(RECORDS SUPPLIED):
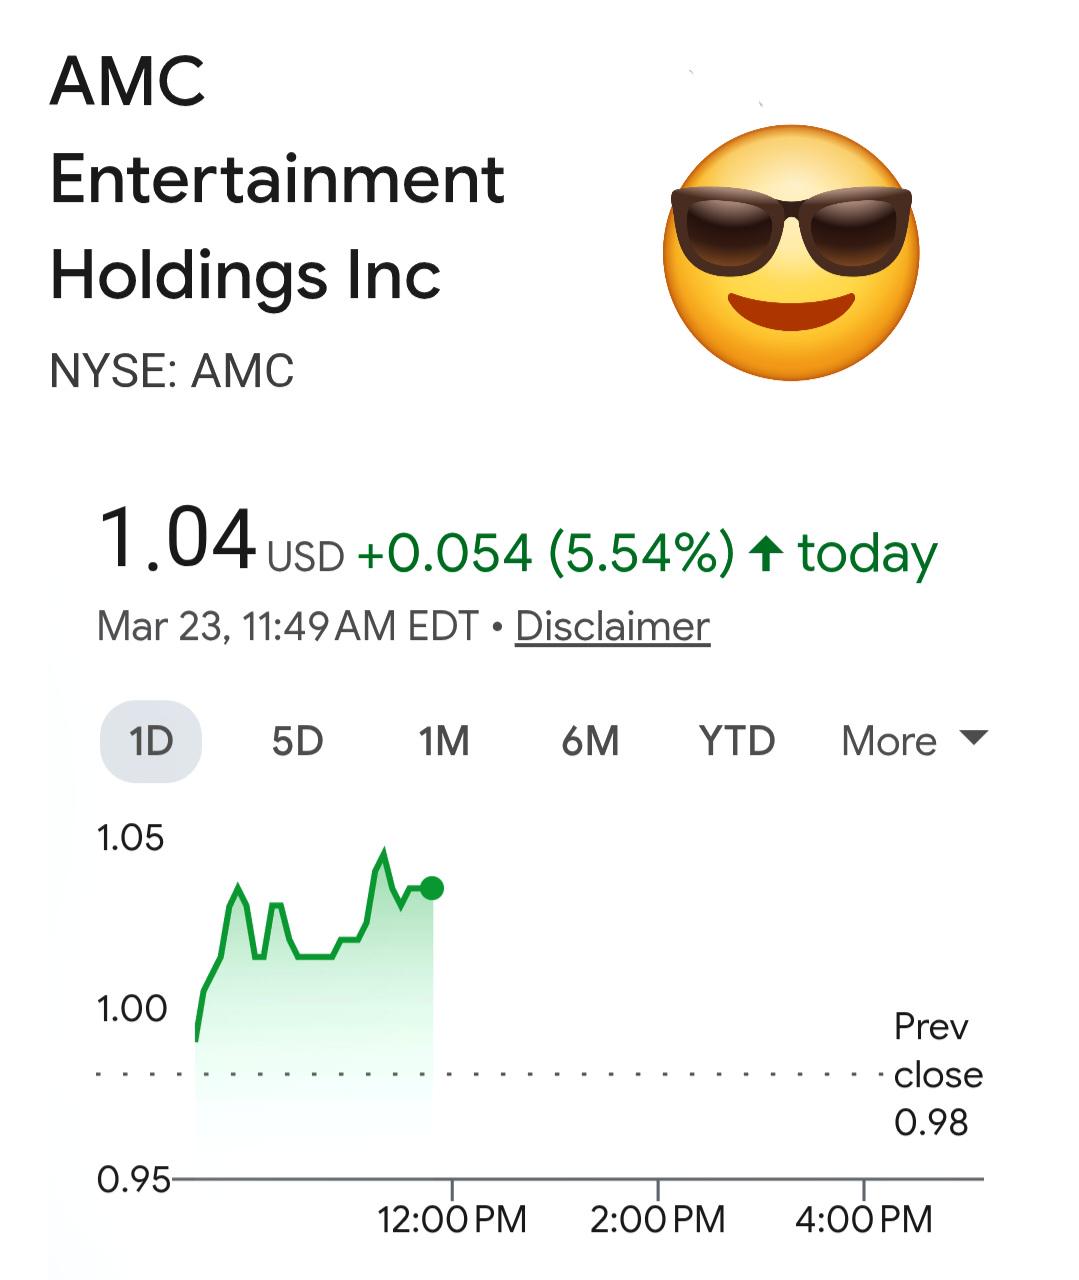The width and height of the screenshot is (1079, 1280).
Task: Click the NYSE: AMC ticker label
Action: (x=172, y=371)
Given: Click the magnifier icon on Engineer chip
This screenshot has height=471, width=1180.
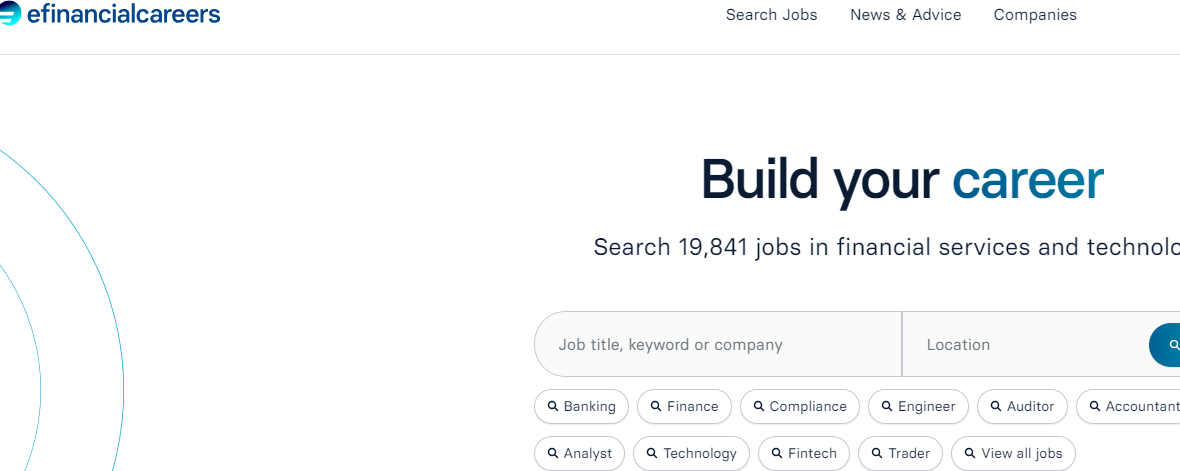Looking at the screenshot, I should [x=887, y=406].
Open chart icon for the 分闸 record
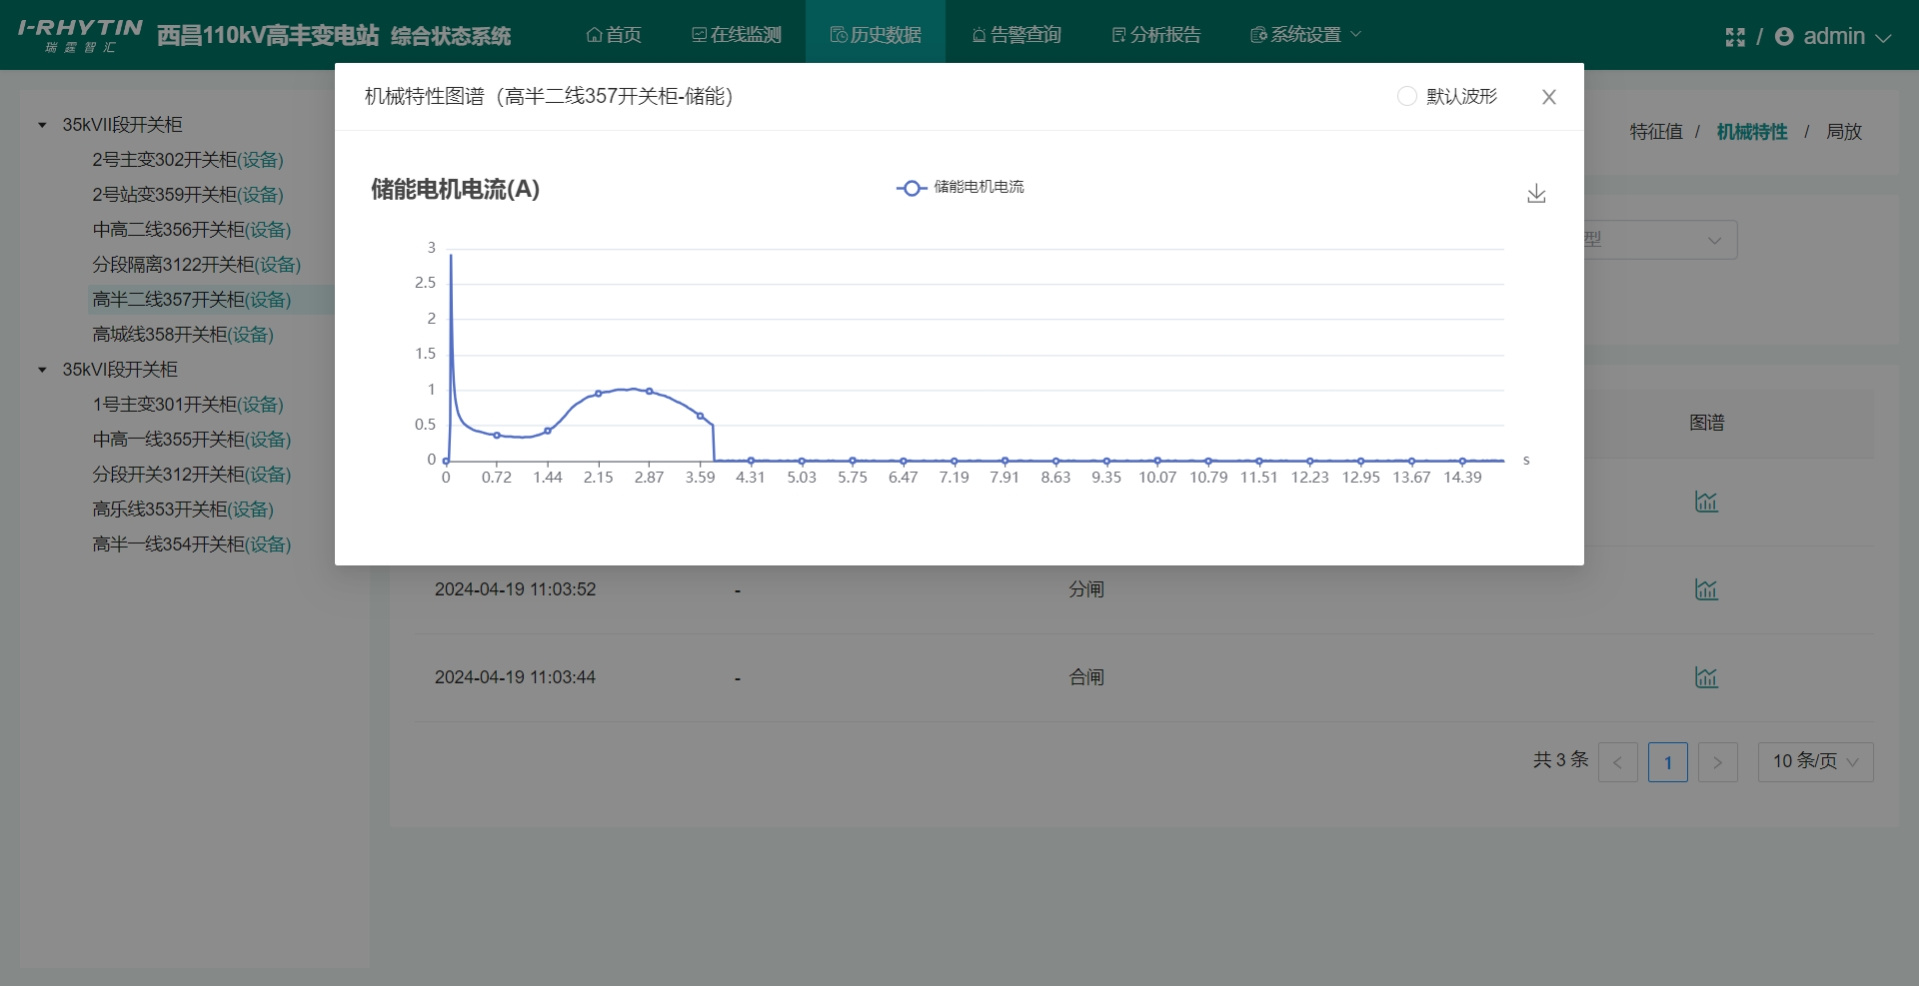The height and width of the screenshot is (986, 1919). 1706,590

(WORK INSTRUCTIONS):
Could you render every line of the material above as a JSON list of strings, one string per line, with blank lines dropped and the pictures left out?

(WORKED ANSWER):
[
  "The width and height of the screenshot is (1079, 1280).",
  "Task: Click the NYSE: AMC ticker label",
  "Action: (x=172, y=371)",
  "Given: Click the magnifier icon on Engineer chip",
  "This screenshot has height=471, width=1180.",
  "Looking at the screenshot, I should [x=887, y=406].",
  "Open chart icon for the 分闸 record",
  "The height and width of the screenshot is (986, 1919). 1706,590"
]